═════ TASK MATERIAL ═════

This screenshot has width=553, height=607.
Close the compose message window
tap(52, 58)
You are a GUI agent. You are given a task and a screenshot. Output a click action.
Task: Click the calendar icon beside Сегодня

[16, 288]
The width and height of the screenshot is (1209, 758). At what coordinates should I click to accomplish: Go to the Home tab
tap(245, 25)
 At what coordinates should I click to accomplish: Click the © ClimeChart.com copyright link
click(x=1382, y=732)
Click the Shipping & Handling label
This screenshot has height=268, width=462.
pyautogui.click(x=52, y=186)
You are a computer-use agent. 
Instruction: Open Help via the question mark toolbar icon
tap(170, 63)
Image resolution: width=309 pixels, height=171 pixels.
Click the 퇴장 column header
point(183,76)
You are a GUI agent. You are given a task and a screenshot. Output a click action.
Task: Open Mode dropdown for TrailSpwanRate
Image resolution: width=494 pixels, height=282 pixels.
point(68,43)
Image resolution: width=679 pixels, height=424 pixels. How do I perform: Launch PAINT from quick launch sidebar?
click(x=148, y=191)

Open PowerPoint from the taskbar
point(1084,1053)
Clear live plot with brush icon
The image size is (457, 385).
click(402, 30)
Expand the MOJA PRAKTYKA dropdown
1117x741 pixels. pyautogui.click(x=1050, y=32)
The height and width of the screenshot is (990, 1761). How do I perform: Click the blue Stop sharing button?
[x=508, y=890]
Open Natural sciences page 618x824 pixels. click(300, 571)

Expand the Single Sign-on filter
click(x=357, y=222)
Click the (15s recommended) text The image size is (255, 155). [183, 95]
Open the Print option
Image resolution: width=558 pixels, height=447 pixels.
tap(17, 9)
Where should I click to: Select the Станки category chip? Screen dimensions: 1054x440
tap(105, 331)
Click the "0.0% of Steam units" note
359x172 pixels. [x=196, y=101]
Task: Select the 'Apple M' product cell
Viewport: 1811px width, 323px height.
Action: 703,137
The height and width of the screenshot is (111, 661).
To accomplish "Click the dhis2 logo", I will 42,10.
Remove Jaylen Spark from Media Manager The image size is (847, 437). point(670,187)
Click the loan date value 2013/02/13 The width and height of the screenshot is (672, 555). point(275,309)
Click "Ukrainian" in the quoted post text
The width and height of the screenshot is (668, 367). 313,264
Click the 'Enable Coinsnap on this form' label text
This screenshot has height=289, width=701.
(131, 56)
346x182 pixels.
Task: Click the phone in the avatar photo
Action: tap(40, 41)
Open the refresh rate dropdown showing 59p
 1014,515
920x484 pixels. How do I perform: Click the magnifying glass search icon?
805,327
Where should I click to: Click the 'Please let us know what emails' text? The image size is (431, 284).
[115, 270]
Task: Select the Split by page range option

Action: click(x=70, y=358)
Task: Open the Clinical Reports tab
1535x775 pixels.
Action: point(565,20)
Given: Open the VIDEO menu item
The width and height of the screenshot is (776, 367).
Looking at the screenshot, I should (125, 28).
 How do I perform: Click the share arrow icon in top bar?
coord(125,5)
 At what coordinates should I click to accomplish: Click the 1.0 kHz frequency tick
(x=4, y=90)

═════

_THE EXERCISE_: How many lines in the rows above contain the string "resolution"? Reply with the number alone.

_RESULT BELOW_: 4